Donald Trump heads to Asia with North Korea in mind
Pyongyang says no talks, threatens to increase nuclear arsenal.
US President Donald Trump headed to Japan on the first stop of his five-nation tour of Asia on Saturday, looking to present a united front with the Japanese against North Korea as tensions run high over Pyongyang’s nuclear and missile tests.
Mr Trump, who is on a 12-day trip, is to speak to US and Japanese forces at Yokota air base shortly after arriving in Japan on Sunday and looked to stress the importance of the alliance to regional security. Joined by his wife Melania on part of the trip, Mr Trump’s tour of Asia is the longest by an American President since George H.W. Bush in 1992. Besides Japan, he will visit South Korea, China, Vietnam and the Philippines.
Mr Trump extended the trip by a day on Friday when he agreed to participate in a summit of East Asian nations in Manila. His trip got off to a colorful start in Hawaii. He was taken by boat out to the USS Arizona Memorial, where lies the WWII ship that was sunk by the Japanese during the Pearl Harbor attack in 1941.
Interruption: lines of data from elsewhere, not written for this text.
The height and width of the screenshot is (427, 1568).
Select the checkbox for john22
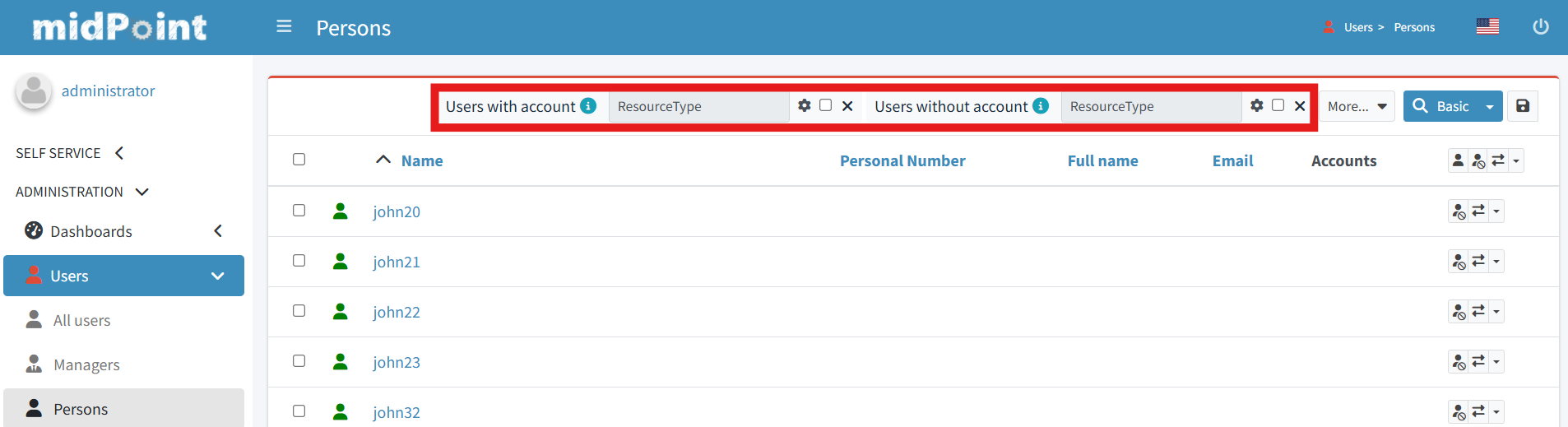299,311
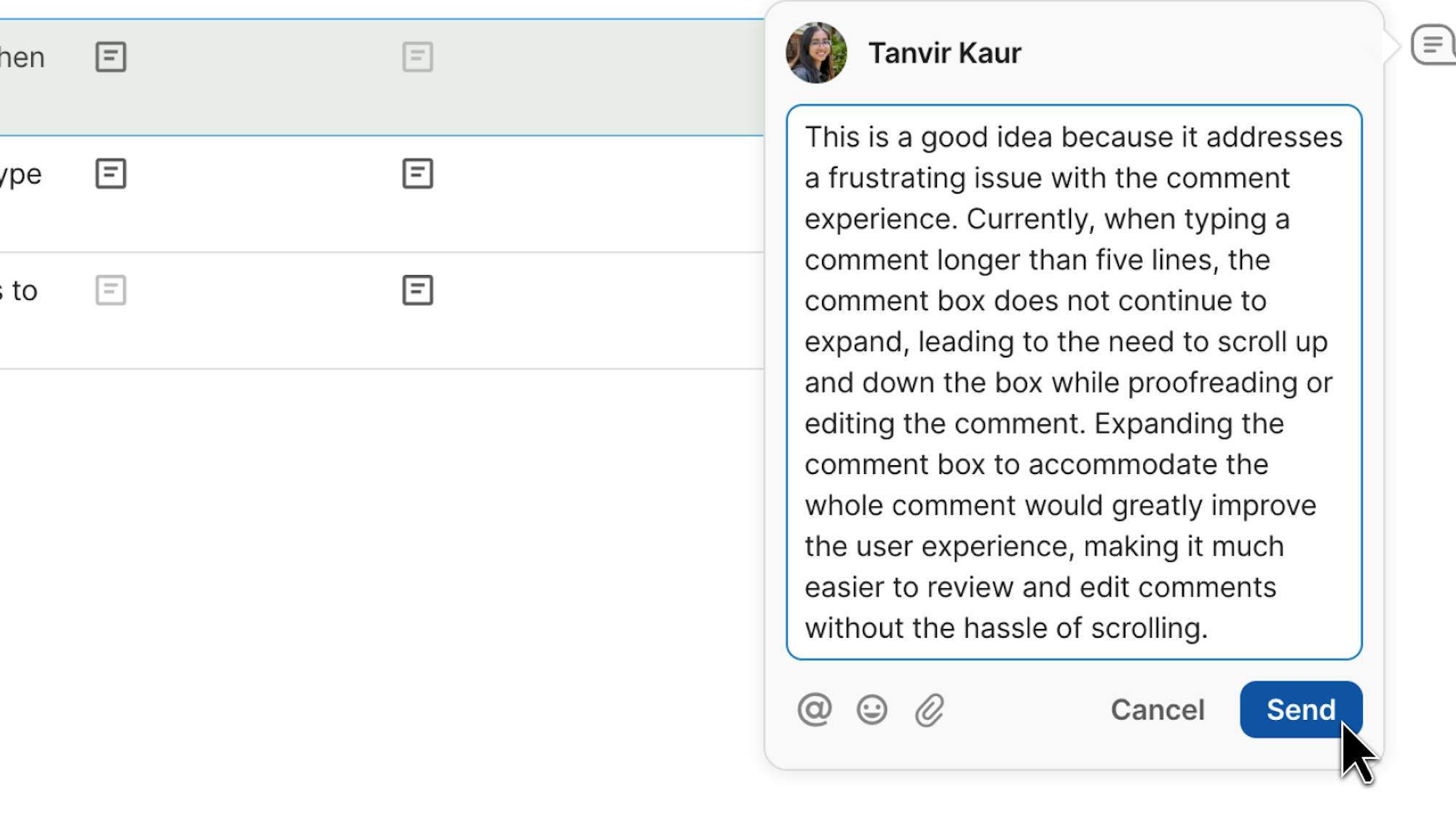Open the second note icon in the 'ype' row
This screenshot has width=1456, height=819.
418,174
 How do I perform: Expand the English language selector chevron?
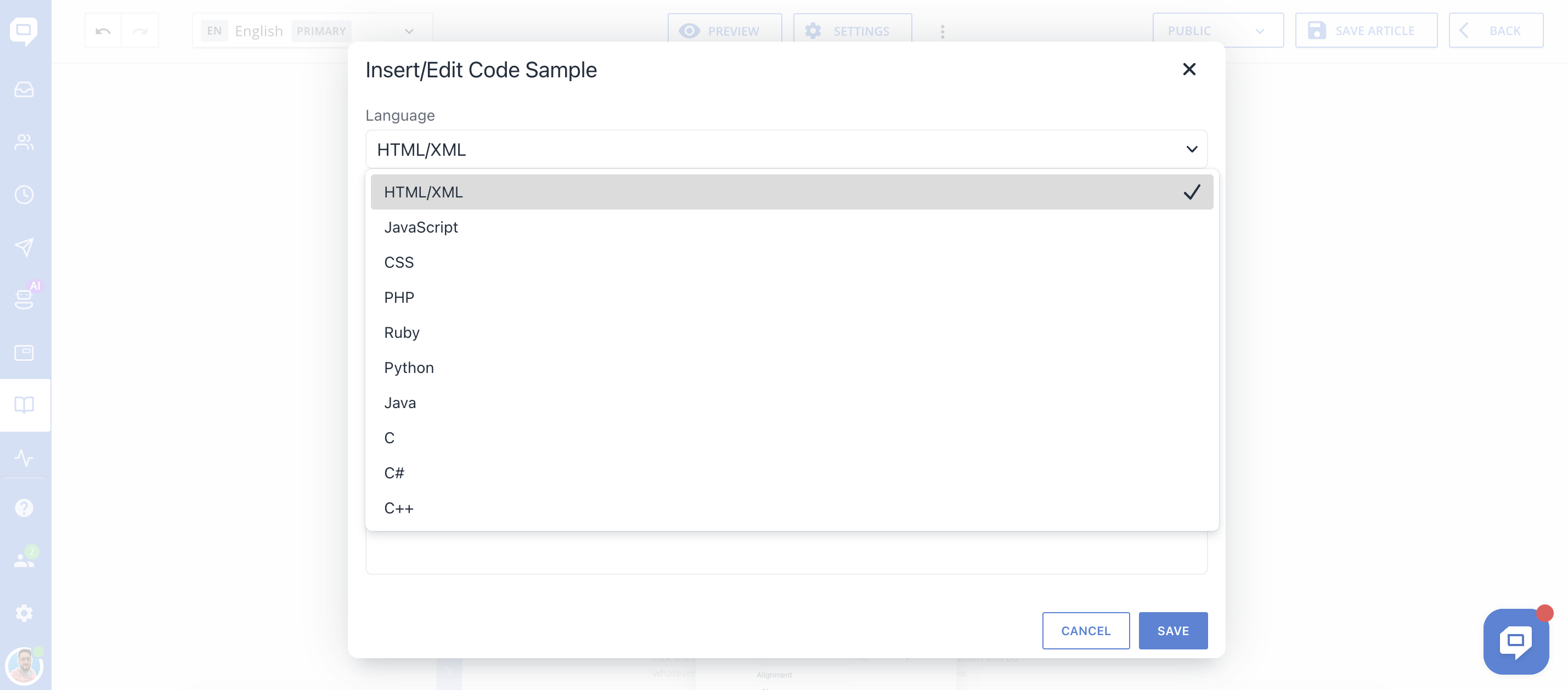(x=409, y=31)
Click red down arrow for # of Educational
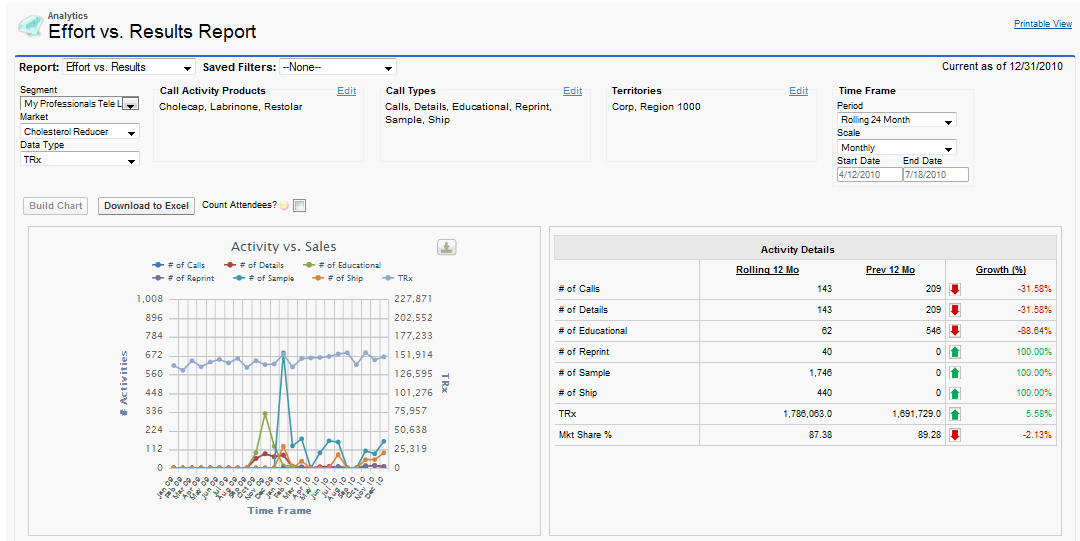This screenshot has width=1080, height=541. tap(954, 331)
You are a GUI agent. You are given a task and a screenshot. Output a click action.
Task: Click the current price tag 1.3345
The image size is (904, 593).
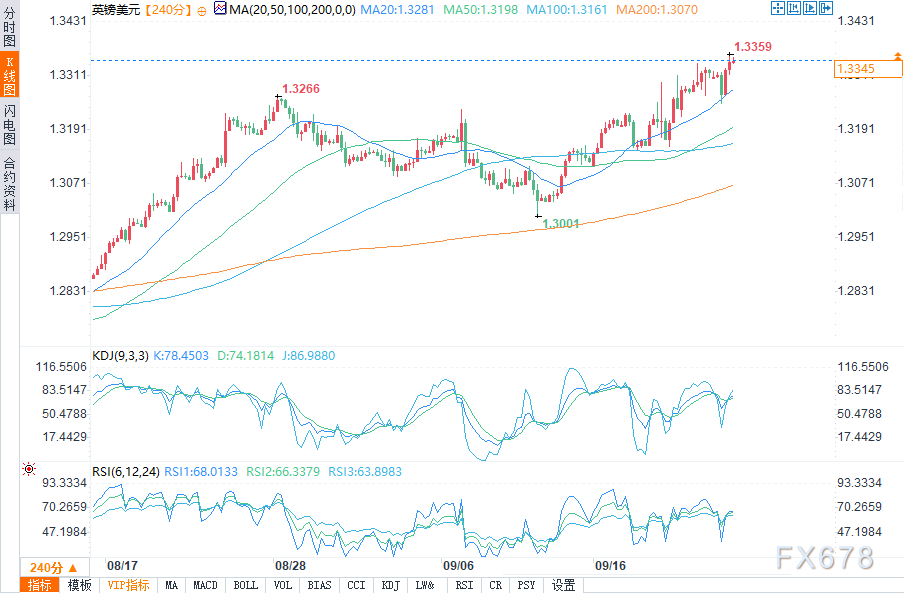point(857,68)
The Trumps tossed white flower petals into the waters at the memorial in honor of those who died at Pearl Harbour. “We’ll be talking about trade,” Mr Trump told reporters at the White House. “We’ll be talking about obviously North Korea. We’ll be enlisting the help of a lot of people and countries and we’ll see what happens. But I think we’re going to have a very successful trip. There is a lot of good will.”
Mr Trump will seek a united front with the leaders of Japan and South Korea against the North before visiting Beijing to make the case to Chinese President Xi Jinping that he should do more to rein in Pyongyang. Trade will factor in heavily during Mr Trump’s trip as he tries to persuade Asian allies to agree to trade policies more favorable to the US. Meanwhile, North Korea has ruled out talks and threatened to increase its nuclear arsenal.
State-run KCNA said in a commentary that the US should be disabused of the “absurd idea” that Pyongyang would succumb to international sanctions and give up its nuclear weapons, adding that it is in “the final stage for completing nuclear deterrence”. The White House said Mr Trump will deliver a speech at South Korea’s National Assembly and urge “common resolve in the face of shared threat”. But there is widespread concern in South Korea that the US President’s visit might worsen the situation if Mr Trump fails to rein in his fierce rhetoric.
Trump aide says had contacts with Russia
An adviser to Donald Trump’s presidential campaign has admitted meeting with Russian government officials in 2016, according to a report in the New York Times which cited his testimony before a congressional committee. Carter Page, a former Navy officer and investment banker who advised Mr Trump on foreign policy, had previously denied or side-stepped the question of whether he had met with Russian officials in previous interviews with the Times.
Shortly after a July 2016 trip, Mr Page “sent an email to at least one Trump campaign aide describing insights he had after conversations with government officials, legislators and business executives during his time in Moscow,” the Times reported. Mr Page later confirmed the meetings to the Times, and told CNN that Russian Deputy Prime Minister Arkady Dvorkovich was among those he met. But he downplayed the significance of the meetings, saying he had “a very brief hello to a couple of people.”